Saved entries:

* * * * *

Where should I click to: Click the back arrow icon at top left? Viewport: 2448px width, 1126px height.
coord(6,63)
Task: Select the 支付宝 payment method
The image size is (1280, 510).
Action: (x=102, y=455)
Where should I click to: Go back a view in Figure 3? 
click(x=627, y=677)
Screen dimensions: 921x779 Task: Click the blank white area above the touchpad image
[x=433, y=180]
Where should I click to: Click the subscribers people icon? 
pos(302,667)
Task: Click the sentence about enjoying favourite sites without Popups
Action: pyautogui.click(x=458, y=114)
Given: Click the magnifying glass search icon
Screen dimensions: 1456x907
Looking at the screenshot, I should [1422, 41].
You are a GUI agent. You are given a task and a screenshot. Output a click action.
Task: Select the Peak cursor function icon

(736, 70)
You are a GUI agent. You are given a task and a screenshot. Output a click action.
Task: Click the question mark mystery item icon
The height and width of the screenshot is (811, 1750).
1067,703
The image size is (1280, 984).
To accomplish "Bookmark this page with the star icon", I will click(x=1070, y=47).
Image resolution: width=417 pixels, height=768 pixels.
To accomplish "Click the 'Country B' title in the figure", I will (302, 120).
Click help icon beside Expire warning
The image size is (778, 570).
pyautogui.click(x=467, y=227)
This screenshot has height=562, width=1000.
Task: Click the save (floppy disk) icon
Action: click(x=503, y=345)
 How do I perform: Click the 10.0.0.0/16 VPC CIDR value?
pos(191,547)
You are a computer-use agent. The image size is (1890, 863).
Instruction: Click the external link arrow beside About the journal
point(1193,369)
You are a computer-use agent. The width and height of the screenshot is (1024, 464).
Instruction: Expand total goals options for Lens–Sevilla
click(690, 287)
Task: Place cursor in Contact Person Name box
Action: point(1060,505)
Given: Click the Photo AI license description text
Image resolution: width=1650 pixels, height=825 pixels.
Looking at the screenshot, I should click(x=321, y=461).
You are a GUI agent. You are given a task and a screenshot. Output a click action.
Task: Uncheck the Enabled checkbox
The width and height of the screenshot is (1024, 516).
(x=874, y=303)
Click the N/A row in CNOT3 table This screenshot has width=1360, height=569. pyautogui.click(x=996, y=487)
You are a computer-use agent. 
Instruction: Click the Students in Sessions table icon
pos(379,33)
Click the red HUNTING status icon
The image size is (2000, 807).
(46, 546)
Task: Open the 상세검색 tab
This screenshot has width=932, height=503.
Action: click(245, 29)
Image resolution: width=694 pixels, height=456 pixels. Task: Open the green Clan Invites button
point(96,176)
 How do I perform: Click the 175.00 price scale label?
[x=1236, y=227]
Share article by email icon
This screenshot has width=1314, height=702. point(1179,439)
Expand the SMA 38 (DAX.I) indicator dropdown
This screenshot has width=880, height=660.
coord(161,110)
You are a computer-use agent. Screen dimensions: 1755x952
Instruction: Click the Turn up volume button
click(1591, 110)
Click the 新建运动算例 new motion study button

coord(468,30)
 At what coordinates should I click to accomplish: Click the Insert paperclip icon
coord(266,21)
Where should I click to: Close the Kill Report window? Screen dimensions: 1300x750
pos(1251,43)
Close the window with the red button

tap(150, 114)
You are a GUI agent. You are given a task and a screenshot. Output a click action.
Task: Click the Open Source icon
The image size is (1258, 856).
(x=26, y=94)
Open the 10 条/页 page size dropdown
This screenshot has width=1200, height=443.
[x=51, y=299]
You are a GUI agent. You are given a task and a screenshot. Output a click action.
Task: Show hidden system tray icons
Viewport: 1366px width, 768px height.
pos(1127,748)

* * * * *

**WORK REQUEST:**
Print every record above exactly as it appears.

**EXPECTED OUTPUT:**
Where should I click to: Click the back arrow icon at top left? Viewport: 2448px width, 1126px height.
coord(6,63)
Task: Select the 支付宝 payment method
The image size is (1280, 510).
Action: (x=102, y=455)
Where should I click to: Go back a view in Figure 3? 
click(x=627, y=677)
Screen dimensions: 921x779 Task: Click the blank white area above the touchpad image
[x=433, y=180]
Where should I click to: Click the subscribers people icon? 
pos(302,667)
Task: Click the sentence about enjoying favourite sites without Popups
Action: pyautogui.click(x=458, y=114)
Given: Click the magnifying glass search icon
Screen dimensions: 1456x907
Looking at the screenshot, I should [1422, 41].
You are a GUI agent. You are given a task and a screenshot. Output a click action.
Task: Select the Peak cursor function icon

(736, 70)
You are a GUI agent. You are given a task and a screenshot. Output a click action.
Task: Click the question mark mystery item icon
The height and width of the screenshot is (811, 1750).
1067,703
The image size is (1280, 984).
To accomplish "Bookmark this page with the star icon", I will click(x=1070, y=47).
Image resolution: width=417 pixels, height=768 pixels.
To accomplish "Click the 'Country B' title in the figure", I will (302, 120).
Click help icon beside Expire warning
The image size is (778, 570).
pyautogui.click(x=467, y=227)
This screenshot has height=562, width=1000.
Task: Click the save (floppy disk) icon
Action: click(x=503, y=345)
 How do I perform: Click the 10.0.0.0/16 VPC CIDR value?
pos(191,547)
You are a computer-use agent. The image size is (1890, 863).
Instruction: Click the external link arrow beside About the journal
point(1193,369)
You are a computer-use agent. The width and height of the screenshot is (1024, 464).
Instruction: Expand total goals options for Lens–Sevilla
click(690, 287)
Task: Place cursor in Contact Person Name box
Action: point(1060,505)
Given: Click the Photo AI license description text
Image resolution: width=1650 pixels, height=825 pixels.
Looking at the screenshot, I should click(x=321, y=461).
You are a GUI agent. You are given a task and a screenshot. Output a click action.
Task: Uncheck the Enabled checkbox
The width and height of the screenshot is (1024, 516).
(x=874, y=303)
Click the N/A row in CNOT3 table This screenshot has width=1360, height=569. pyautogui.click(x=996, y=487)
You are a computer-use agent. 
Instruction: Click the Students in Sessions table icon
pos(379,33)
Click the red HUNTING status icon
The image size is (2000, 807).
(46, 546)
Task: Open the 상세검색 tab
This screenshot has width=932, height=503.
Action: click(245, 29)
Image resolution: width=694 pixels, height=456 pixels. Task: Open the green Clan Invites button
point(96,176)
 How do I perform: Click the 175.00 price scale label?
[x=1236, y=227]
Share article by email icon
This screenshot has width=1314, height=702. point(1179,439)
Expand the SMA 38 (DAX.I) indicator dropdown
This screenshot has width=880, height=660.
coord(161,110)
You are a computer-use agent. Screen dimensions: 1755x952
Instruction: Click the Turn up volume button
click(1591, 110)
Click the 新建运动算例 new motion study button

coord(468,30)
 At what coordinates should I click to accomplish: Click the Insert paperclip icon
coord(266,21)
Where should I click to: Close the Kill Report window? Screen dimensions: 1300x750
pos(1251,43)
Close the window with the red button

tap(150, 114)
You are a GUI agent. You are given a task and a screenshot. Output a click action.
Task: Click the Open Source icon
The image size is (1258, 856).
(x=26, y=94)
Open the 10 条/页 page size dropdown
This screenshot has width=1200, height=443.
[x=51, y=299]
You are a GUI agent. You are given a task and a screenshot. Output a click action.
Task: Show hidden system tray icons
Viewport: 1366px width, 768px height.
pos(1127,748)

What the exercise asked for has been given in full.